Document segment:
____

In order to evaluate the models properly, we need to test them, varying the number of items. For instance, we might want to recommend up to 100 movies to each user. Since 100 is already a big number of recommendations, we don’t need to include higher values.

n_recommendations <- c(1, 5, seq(10, 100, 10))
results_list <- evaluate(x = eval_sets, 
                         method = baseline, 
                         n = n_recommendations)
## IBCF run fold/sample [model time/prediction time]
##   1  [0.33sec/0.02sec] 
## IBCF run fold/sample [model time/prediction time]
##   1  [0.33sec/0.02sec] 
## UBCF run fold/sample [model time/prediction time]
##   1  [0sec/0.06sec] 
## UBCF run fold/sample [model time/prediction time]
##   1  [0sec/0.06sec] 
## RANDOM run fold/sample [model time/prediction time]
##   1  [0sec/0.03sec]
sapply(results_list, class) == "evaluationResults"
##  IBCF_cosine IBCF_pearson  UBCF_cosine UBCF_pearson       Random 
##         TRUE         TRUE         TRUE         TRUE         TRUE
avg_matrices <- lapply(results_list, avg)
head(avg_matrices$IBCF_cos[, 5:8])
##    precision      recall         TPR        FPR
## 1  0.1842105 0.002068477 0.002068477 0.00240568
## 5  0.1921053 0.011795969 0.011795969 0.01195598
## 10 0.1986842 0.023051880 0.023051880 0.02350827
## 20 0.2092105 0.048745419 0.048745419 0.04607351
## 30 0.2057018 0.073326526 0.073326526 0.07009694
## 40 0.1927632 0.089933032 0.089933032 0.09524585

It’s easier to see the results visually and identify the best model to go ahead. We an compare the models by building a chart displaying their ROC curves.

plot(results_list, annotate=1, legend="topleft", main="ROC Curve")

____

Supplied material:
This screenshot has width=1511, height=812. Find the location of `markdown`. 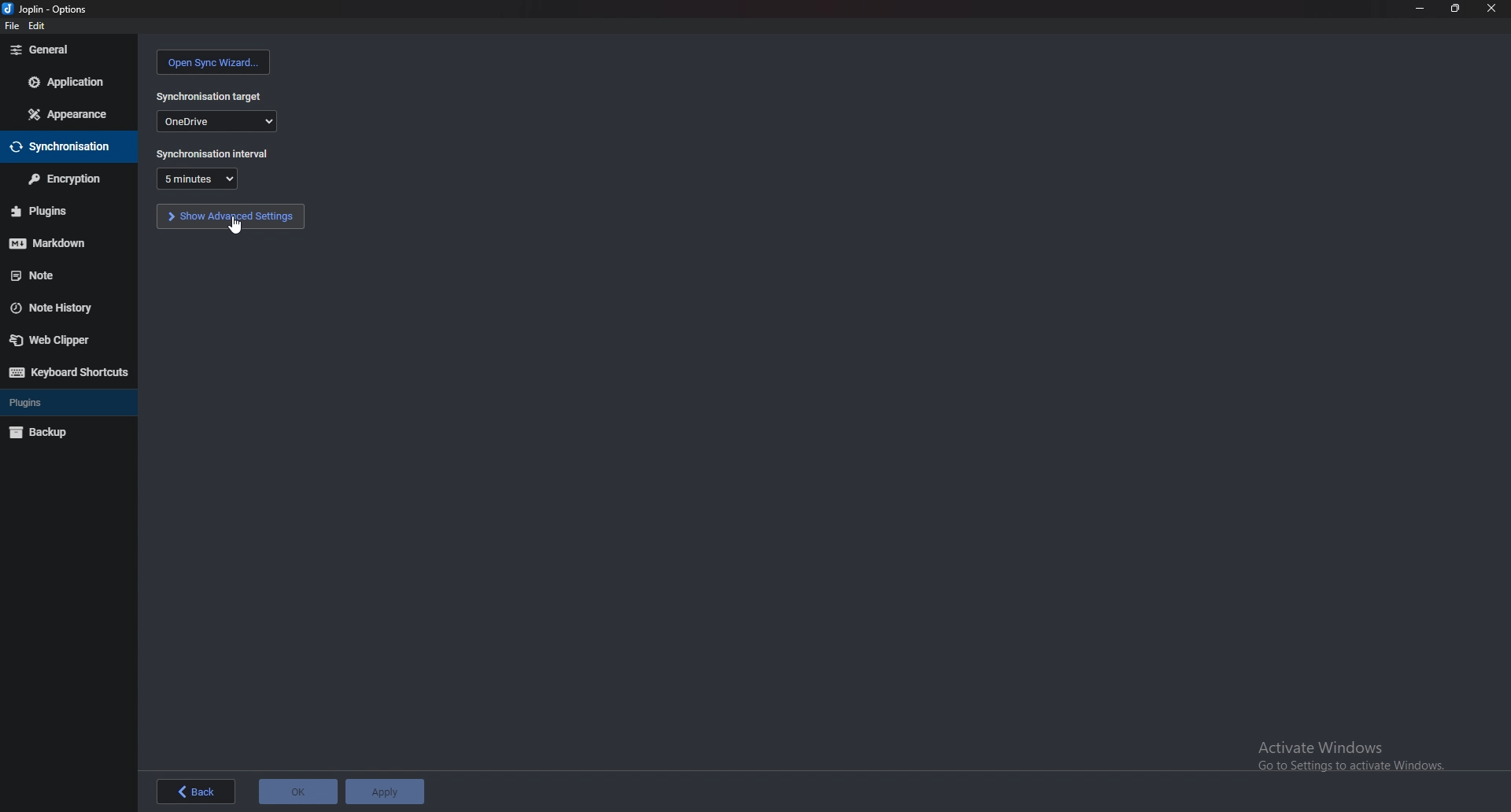

markdown is located at coordinates (63, 243).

____

Task requirements:
1/ From the excerpt on evaluating recommendation models in R, please extract the passage starting with "In order to" and going on through "seq(10, 100, 10))".
2/ Answer these questions using the excerpt on evaluating recommendation models in R:
(a) Up to how many movies might be recommended to each user?
(b) Which function is applied to results_list through lapply?
(c) What title is given to the ROC chart in the plot call?
3/ Continue the excerpt on evaluating recommendation models in R from its final line, the plot call.

Answers to the tasks:
1/
In order to evaluate the models properly, we need to test them, varying the number of items. For instance, we might want to recommend up to 100 movies to each user. Since 100 is already a big number of recommendations, we don’t need to include higher values.

n_recommendations <- c(1, 5, seq(10, 100, 10))

2/
(a) 100
(b) avg
(c) "ROC Curve"

3/
A good performance index is the area under ROC curve. We can notice that the highest is UBCF_pearson and hence it is the best performing technique. Let’s plot precision-recall plot to check the insights.

plot(results_list, "prec/rec", annotate = 1, legend = "bottomright", main="Precision - Recall")

We can see that UBCF_pearson is still at the top and hence the best performing technique out of all the other models.

Optimization a numeric parameter

Recommendation models often contain some numeric parameters. For instance, IBCF takes account of the k-closest items. How can we optimize k? In a similar way as we checked other paramters,we can test different values of a numeric parameter and check which parameter is best. So far, k was left to default value i.e. 30. Now left explore more values, ranging between 5 and 40. We will take UBCF_pearson as it was model we checked previously.

k <- c(5, 10, 20, 30, 40)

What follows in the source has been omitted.